--- Data extract Enclosed Below ---

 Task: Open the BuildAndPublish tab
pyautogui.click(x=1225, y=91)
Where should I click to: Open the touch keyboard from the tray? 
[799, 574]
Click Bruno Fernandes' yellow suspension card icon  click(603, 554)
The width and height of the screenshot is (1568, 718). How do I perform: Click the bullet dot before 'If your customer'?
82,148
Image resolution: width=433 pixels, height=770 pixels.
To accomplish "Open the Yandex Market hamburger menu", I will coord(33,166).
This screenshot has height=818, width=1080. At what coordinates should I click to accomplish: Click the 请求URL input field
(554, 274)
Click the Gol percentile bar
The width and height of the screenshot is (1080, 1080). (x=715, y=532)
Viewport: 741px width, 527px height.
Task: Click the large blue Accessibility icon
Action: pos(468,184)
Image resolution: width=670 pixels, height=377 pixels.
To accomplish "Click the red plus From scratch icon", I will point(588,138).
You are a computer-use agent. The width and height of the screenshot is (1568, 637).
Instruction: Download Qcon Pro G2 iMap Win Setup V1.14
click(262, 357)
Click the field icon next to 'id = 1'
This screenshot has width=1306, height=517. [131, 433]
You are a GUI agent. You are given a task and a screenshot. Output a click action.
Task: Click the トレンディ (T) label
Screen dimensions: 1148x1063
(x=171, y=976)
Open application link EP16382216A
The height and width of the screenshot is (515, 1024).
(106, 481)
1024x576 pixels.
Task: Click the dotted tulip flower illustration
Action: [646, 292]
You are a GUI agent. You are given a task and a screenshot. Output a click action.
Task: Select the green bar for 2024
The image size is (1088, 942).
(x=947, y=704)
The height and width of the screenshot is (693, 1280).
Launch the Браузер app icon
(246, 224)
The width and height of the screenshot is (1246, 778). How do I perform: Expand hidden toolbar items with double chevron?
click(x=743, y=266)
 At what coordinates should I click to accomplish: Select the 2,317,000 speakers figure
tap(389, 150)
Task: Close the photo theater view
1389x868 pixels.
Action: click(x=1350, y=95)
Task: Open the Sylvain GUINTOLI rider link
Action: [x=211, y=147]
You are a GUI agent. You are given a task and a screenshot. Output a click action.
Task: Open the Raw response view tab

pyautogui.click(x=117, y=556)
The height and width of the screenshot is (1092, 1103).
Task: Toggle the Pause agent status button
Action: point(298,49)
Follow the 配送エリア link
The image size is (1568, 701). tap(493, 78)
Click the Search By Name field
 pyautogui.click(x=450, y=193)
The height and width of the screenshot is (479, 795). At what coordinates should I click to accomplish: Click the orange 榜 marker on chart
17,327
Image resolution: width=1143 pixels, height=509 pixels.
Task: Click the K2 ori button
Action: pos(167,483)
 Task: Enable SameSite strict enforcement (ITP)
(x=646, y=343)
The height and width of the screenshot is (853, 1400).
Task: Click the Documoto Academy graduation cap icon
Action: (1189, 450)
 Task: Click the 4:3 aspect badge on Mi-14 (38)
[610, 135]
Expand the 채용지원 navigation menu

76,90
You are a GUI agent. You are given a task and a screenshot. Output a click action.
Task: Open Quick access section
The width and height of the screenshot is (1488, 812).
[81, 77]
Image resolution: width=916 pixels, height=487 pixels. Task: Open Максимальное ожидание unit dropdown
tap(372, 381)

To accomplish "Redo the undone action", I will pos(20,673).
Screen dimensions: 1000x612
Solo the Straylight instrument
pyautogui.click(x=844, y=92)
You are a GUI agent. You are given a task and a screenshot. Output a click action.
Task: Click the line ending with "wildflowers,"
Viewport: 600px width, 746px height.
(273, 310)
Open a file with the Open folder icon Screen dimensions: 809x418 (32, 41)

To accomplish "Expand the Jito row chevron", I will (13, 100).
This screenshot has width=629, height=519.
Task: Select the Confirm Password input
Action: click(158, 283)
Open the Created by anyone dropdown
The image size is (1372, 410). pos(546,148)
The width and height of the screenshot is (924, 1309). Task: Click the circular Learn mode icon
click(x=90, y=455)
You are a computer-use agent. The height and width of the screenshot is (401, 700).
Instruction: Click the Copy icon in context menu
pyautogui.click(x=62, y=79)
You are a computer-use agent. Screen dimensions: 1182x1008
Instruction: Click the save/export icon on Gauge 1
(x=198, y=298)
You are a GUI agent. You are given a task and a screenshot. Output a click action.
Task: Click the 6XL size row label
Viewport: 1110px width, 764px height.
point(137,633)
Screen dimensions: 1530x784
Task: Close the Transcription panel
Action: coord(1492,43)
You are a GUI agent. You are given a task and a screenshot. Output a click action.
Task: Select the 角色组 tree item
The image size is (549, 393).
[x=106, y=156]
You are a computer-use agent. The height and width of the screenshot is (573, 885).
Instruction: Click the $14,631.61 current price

--- End of Enclosed Data extract ---

**About this exercise**.
Each line above that contains the word "computer" must be copied.

**Written response**.
You are a computer-use agent. The width and height of the screenshot is (1568, 637).
You are a computer-use agent. The height and width of the screenshot is (401, 700).
You are a computer-use agent. Screen dimensions: 1182x1008
You are a computer-use agent. The height and width of the screenshot is (573, 885).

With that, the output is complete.